#### DATASET EXCERPTS ####
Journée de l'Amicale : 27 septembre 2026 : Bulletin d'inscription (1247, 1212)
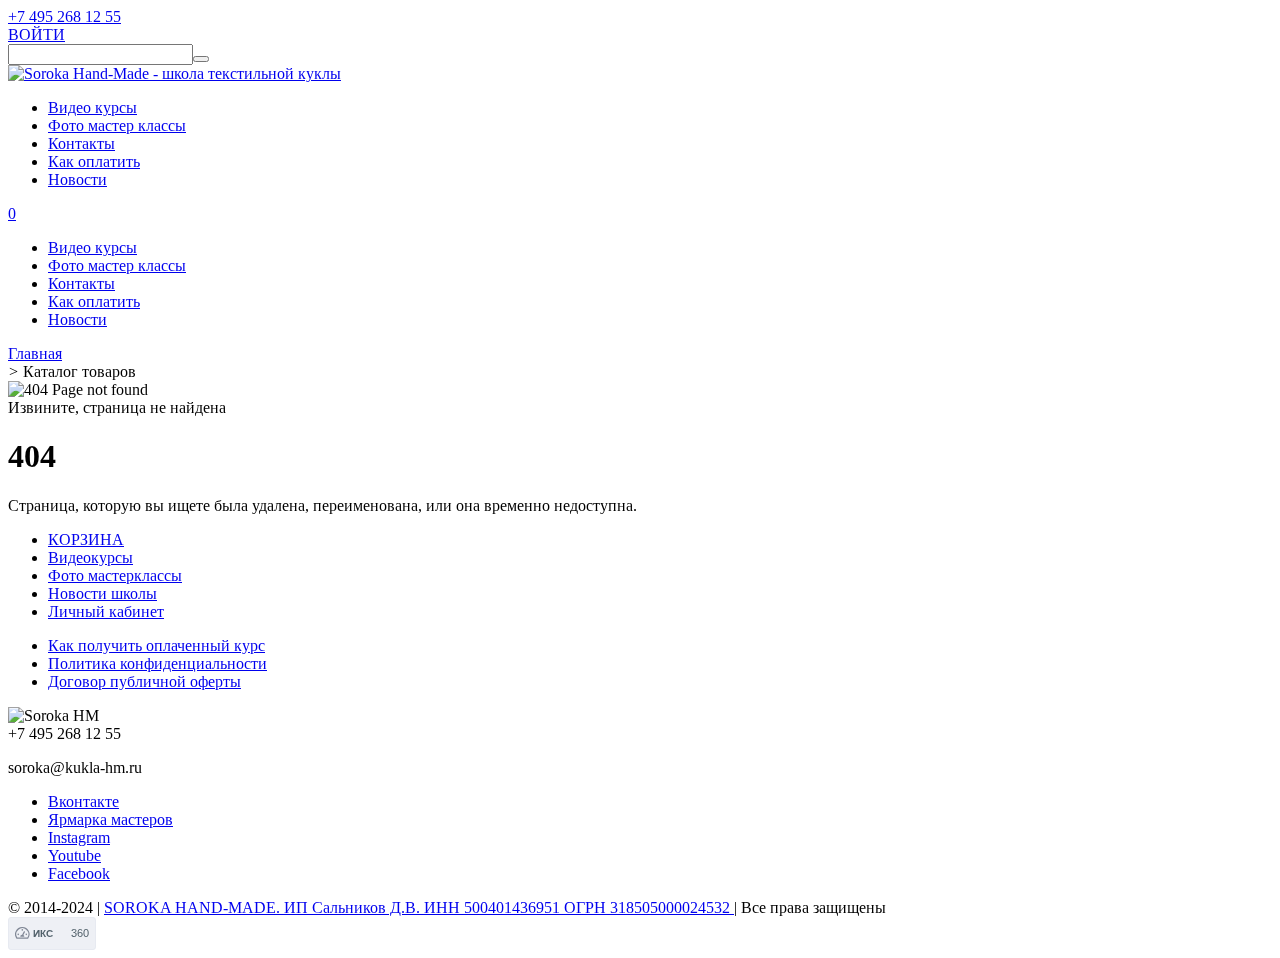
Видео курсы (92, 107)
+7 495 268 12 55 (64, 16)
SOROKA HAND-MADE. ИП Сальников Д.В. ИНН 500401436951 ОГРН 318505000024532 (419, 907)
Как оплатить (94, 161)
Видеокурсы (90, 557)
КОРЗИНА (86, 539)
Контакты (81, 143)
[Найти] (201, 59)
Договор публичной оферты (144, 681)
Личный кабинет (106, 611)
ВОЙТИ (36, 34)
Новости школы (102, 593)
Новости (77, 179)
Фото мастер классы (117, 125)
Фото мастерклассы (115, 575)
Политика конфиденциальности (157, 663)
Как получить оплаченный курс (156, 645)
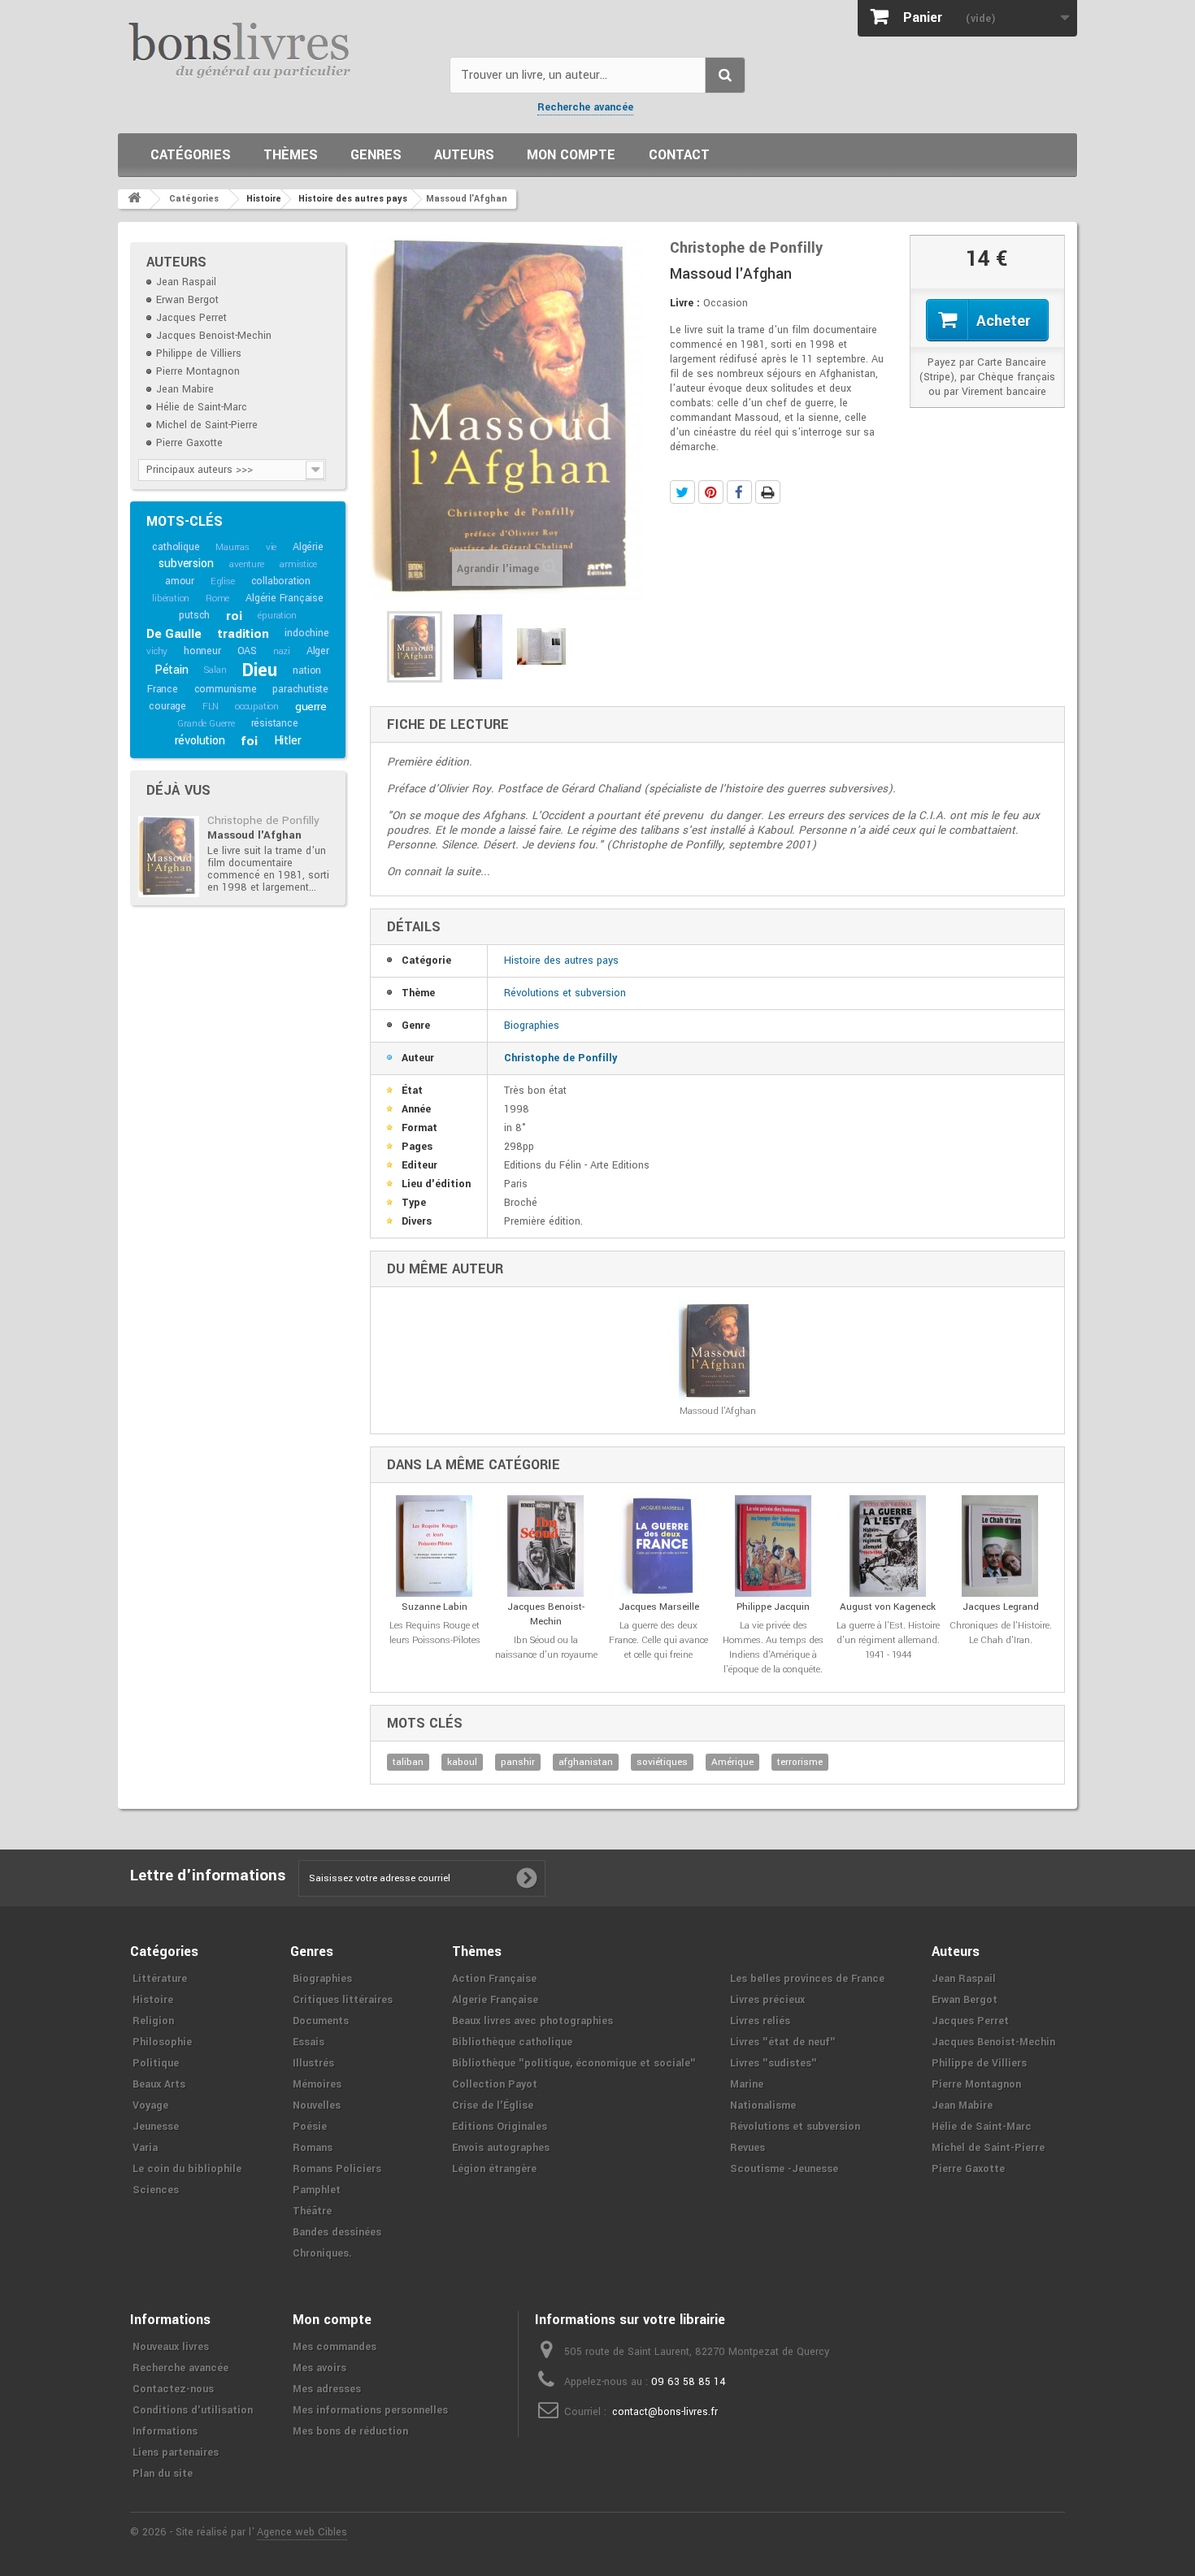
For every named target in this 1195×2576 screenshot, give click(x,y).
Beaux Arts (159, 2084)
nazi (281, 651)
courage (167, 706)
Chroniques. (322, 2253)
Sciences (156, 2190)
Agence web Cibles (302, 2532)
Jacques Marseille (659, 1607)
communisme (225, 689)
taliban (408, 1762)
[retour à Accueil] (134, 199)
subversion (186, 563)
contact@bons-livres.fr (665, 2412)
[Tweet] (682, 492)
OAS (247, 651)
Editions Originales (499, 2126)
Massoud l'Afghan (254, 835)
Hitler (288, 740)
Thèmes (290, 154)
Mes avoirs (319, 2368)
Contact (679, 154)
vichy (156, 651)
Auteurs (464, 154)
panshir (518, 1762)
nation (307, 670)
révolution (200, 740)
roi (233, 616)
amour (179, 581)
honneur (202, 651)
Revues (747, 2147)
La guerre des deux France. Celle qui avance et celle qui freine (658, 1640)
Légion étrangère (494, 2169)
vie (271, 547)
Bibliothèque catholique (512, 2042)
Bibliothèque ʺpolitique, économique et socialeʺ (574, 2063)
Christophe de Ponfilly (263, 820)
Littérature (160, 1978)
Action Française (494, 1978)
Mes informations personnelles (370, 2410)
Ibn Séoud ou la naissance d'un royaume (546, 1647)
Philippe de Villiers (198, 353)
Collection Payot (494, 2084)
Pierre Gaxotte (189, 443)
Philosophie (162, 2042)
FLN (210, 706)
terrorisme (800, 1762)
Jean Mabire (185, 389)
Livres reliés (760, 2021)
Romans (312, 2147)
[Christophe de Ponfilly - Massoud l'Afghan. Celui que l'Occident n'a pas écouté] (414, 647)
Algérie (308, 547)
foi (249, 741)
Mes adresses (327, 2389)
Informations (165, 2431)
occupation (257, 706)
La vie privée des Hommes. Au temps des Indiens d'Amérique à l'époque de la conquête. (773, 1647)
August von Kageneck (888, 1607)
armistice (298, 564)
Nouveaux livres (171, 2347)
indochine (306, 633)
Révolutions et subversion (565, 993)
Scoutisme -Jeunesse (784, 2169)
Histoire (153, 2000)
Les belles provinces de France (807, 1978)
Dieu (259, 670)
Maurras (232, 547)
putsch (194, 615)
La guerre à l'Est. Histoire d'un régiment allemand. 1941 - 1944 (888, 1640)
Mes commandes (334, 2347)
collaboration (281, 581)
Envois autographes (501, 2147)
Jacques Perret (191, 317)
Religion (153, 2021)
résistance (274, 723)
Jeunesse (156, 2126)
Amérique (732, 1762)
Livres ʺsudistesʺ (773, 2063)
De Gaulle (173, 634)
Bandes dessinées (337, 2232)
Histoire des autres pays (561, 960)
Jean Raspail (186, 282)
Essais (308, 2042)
####
YOUR INSTRUCTIONS |
Take each line above that holds the string "Christophe" and copy it.

TASK SOLUTION |
Christophe de Ponfilly (263, 820)
[Christophe de Ponfilly - Massoud l'Afghan. Celui que l'Occident n'a pas écouté] (414, 647)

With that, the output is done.